UPDATED 09:24 EDT / MAY 26 2014

Converged infrastructure: Balancing standardization + flexibility  | #EMCworld

balanced converged infrastructure yin yangThere’s far more to converged infrastructure than just bundling individual hardware components together, according to Gary Garcia, the director of global solutions marketing for EMC’s VSPEX line of pre-integrated reference architectures. Appearing on SiliconANGLE’s theCUBE at the storage stalwart’s recently concluded customer show in Las Vegas, he made it clear that the focus lies much farther up the stack for his company.

When VSPEX debuted in April 2012, it was greeted with caution in the ecosystem and confusion by customers, many of whom were initially skeptical about the impact of the launch on EMC’s place in marketplace and the future of its relations with Cisco. But despite the bumpy start,  Garcia tells theCUBE host Stu Miniman that the product series has succeeded in capturing CIOs’ attention.  The rapidly accelerating adoption of converged infrastructure is a  clear sign that the underlying value proposition is resonating with enterprises.

It’s not that hard to see why.  By combining storage and compute in a unified whole that stands as an independent platform in its own right, the technology makes it possible to achieve the elusive balance between standardization and flexibility that IT organizations are being increasingly pressured to deliver. This degree of agility wasn’t always possible, Garcia reflects.

“Way back in the mid-’90s, people were trying to do converged infrastructure but it was difficult because a lot of the technologies hadn’t matured enough to play well together,” he notes. “With the advent of visualization, it is much easier for technologies to play well together.” That affords a whole new level of simplicity that is disrupting how data centers are built and maintained, changing the role of the channel in the process.

Historically, value-added resellers didn’t have much choice besides cobbling together solutions on their own, a formidable task that Garcia says takes up resources better spent developing new ways to differentiate from the competition.  He claims that the VSPEX family provides a faster and less complicated alternative through a selection of nearly 30 reference architectures that can be customized to meet the specific needs of customers.

“There’s a place for a more packaged solution and some people need that, but if you need something that is tailor made to a customer’s applications while reducing the [associated] risk using all the experience in the market and playing well with what’s in a customer’s data center, you can’t beat VSPEX,” Garcia boasts.

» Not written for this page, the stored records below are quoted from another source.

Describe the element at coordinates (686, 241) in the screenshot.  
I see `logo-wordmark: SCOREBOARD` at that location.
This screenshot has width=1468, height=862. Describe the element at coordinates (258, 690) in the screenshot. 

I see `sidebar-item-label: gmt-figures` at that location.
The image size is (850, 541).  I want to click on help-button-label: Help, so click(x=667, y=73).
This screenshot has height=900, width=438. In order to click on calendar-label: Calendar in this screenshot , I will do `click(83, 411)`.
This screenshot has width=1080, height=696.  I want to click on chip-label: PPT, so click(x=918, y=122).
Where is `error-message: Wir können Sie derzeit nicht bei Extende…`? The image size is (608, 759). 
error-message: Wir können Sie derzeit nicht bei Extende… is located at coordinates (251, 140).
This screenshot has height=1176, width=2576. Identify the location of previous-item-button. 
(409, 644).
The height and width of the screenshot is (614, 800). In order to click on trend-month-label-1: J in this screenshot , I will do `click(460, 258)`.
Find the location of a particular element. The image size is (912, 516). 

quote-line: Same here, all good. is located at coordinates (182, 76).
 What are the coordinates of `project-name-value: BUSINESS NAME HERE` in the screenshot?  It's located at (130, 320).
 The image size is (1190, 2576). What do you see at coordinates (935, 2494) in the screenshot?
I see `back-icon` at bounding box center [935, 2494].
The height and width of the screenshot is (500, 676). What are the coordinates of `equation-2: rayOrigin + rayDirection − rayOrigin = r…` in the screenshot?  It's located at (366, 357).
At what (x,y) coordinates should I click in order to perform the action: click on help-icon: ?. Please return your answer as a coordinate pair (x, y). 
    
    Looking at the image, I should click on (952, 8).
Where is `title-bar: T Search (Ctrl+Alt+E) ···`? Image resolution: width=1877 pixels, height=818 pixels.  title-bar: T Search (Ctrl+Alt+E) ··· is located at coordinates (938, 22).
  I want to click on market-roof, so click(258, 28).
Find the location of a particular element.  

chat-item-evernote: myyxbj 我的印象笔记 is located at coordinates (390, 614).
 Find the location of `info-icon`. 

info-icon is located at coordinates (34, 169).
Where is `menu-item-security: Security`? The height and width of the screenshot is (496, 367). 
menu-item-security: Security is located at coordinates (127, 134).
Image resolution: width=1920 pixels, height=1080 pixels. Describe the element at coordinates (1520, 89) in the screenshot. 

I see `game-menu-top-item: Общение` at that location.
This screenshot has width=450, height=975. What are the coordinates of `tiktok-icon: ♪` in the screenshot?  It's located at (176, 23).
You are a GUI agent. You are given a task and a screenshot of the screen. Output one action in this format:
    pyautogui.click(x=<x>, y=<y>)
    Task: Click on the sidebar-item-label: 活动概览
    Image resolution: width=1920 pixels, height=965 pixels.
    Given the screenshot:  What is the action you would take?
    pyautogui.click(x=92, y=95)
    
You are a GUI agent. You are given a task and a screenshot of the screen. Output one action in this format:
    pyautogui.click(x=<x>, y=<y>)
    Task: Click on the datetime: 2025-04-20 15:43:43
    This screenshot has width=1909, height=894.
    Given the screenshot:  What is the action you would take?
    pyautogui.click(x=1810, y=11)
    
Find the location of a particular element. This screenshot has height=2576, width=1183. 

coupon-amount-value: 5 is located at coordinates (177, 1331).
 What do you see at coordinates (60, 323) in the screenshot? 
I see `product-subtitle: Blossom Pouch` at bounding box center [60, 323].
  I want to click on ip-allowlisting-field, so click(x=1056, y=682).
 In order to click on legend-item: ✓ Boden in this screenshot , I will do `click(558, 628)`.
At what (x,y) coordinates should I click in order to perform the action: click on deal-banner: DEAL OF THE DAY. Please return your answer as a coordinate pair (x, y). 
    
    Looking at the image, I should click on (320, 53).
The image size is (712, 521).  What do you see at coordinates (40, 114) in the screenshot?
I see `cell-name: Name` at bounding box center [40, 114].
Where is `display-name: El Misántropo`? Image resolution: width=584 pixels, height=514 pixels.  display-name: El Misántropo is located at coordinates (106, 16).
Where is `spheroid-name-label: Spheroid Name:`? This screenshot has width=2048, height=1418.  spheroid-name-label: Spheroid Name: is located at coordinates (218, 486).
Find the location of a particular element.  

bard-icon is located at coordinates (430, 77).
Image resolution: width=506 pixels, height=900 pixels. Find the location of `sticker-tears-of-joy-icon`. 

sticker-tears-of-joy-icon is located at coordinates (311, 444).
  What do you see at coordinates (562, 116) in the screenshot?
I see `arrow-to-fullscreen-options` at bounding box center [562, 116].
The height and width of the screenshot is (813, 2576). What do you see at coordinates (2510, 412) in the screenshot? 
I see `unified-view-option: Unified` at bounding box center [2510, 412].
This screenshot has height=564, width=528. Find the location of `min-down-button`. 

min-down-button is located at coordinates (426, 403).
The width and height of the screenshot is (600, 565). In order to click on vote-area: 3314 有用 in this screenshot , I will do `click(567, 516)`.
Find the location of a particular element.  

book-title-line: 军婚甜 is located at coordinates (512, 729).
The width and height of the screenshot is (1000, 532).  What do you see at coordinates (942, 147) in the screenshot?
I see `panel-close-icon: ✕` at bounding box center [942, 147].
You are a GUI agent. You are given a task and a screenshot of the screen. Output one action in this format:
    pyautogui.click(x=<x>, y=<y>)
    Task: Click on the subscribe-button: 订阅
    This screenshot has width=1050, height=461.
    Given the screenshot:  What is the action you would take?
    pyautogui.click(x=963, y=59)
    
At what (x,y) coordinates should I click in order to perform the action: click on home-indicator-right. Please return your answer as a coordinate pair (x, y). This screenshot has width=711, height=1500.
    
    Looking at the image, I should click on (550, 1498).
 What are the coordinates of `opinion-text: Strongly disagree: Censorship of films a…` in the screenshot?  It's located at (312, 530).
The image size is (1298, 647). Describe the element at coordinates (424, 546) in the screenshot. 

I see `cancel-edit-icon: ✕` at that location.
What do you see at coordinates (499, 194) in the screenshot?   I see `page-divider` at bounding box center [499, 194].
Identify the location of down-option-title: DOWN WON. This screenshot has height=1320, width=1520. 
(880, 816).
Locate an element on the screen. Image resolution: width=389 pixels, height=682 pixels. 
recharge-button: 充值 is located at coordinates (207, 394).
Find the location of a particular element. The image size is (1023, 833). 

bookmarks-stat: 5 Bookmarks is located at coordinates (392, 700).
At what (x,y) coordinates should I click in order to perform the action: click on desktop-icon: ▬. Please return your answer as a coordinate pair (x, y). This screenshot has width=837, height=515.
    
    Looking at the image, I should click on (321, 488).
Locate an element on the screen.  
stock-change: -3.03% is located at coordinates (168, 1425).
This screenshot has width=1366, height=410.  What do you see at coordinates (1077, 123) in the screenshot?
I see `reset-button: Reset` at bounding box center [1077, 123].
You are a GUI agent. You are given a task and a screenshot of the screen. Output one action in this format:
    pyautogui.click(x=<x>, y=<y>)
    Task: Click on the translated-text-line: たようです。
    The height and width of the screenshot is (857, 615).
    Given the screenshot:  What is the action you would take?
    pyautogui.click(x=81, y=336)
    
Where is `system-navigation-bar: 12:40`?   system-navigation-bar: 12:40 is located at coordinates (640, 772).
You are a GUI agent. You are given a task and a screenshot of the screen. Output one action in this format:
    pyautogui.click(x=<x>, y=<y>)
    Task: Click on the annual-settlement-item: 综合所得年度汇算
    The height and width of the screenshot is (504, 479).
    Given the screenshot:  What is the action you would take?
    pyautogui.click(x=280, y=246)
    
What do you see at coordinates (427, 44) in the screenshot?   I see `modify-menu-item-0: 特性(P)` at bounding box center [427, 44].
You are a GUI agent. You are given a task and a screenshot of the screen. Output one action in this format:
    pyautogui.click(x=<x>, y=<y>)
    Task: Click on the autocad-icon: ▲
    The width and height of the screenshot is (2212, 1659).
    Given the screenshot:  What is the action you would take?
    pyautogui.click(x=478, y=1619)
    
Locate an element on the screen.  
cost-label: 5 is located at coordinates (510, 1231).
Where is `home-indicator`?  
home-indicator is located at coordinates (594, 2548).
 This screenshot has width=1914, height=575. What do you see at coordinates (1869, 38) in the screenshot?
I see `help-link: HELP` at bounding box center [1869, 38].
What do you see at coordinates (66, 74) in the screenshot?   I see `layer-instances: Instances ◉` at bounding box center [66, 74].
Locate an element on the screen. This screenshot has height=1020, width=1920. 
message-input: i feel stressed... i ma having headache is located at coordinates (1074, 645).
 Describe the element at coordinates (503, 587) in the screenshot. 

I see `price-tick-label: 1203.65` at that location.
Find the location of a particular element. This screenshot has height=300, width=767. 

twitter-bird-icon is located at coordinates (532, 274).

Solutions for the ecosystem


EMC is  actively working to foster the development of vertical solutions in the ecosystem through its partner program, which helped extend the lineup beyond the scope of its portfolio to include technologies from other vendors. That aggressive approach provides a force multiplier that Garcia says is essential for staying competitive in the current marketplace.

“In the end, you need three things,” he details. “You need to make the solution bigger than any one company can build, you need some method of proving and validating that things work on your platform and then you also need a mechanism to promote the solution and a channel to deliver it to the customer.”

The combination of the three has allowed EMC and its partners to enable a wide range of use cases atop VPLEX, Garcia highlights, with virtual desktop infrastructure (VDI) and the consolidation of existing workloads proving especially popular among users. Increasingly, customers are also deploying greenfield applications on their converged infrastructure in a bid to realize the operational efficiencies offered by the public cloud without the security and governance challenges associated with moving corporate information outside the firewall.